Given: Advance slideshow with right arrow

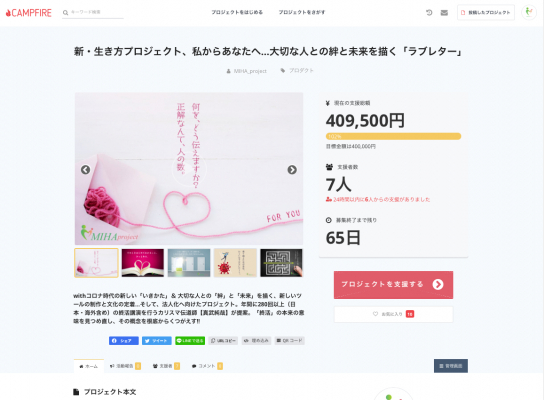Looking at the screenshot, I should tap(292, 170).
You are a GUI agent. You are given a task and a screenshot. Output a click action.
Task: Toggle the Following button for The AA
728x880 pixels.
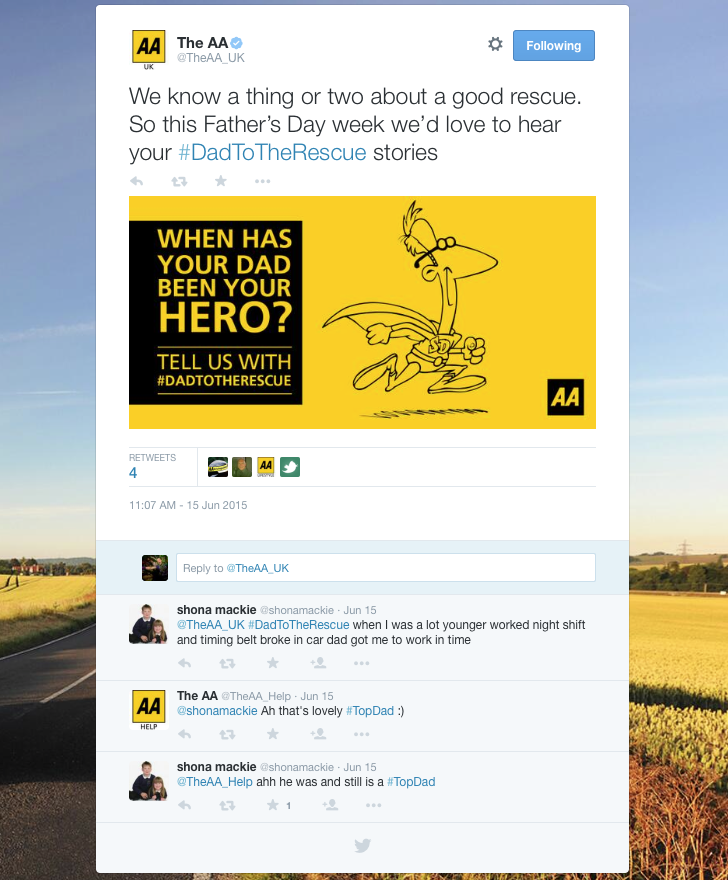pyautogui.click(x=553, y=45)
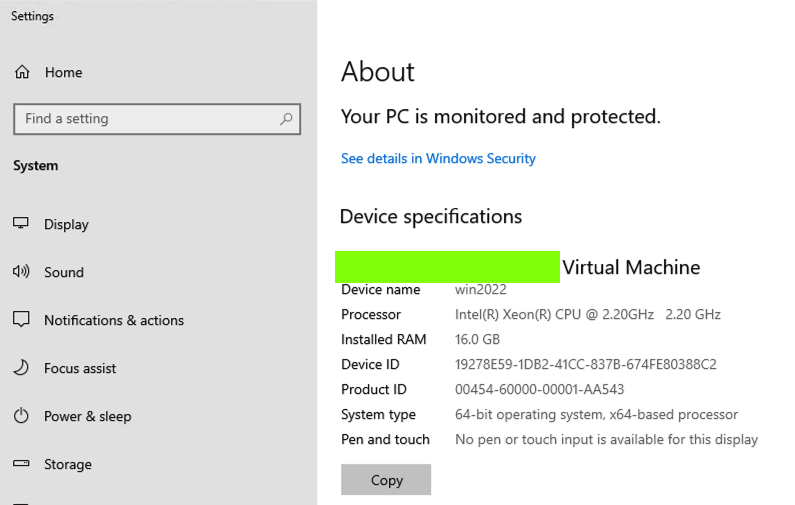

--- --- ---

• Brief: Above are the records; repeat their lines from the first through the line containing "Task: Toggle the Following button for The AA", and leave out each picture.

• Solution below:
Given: Advance slideshow with right arrow

Looking at the screenshot, I should tap(292, 170).
You are a GUI agent. You are given a task and a screenshot. Output a click action.
Task: Toggle the Following button for The AA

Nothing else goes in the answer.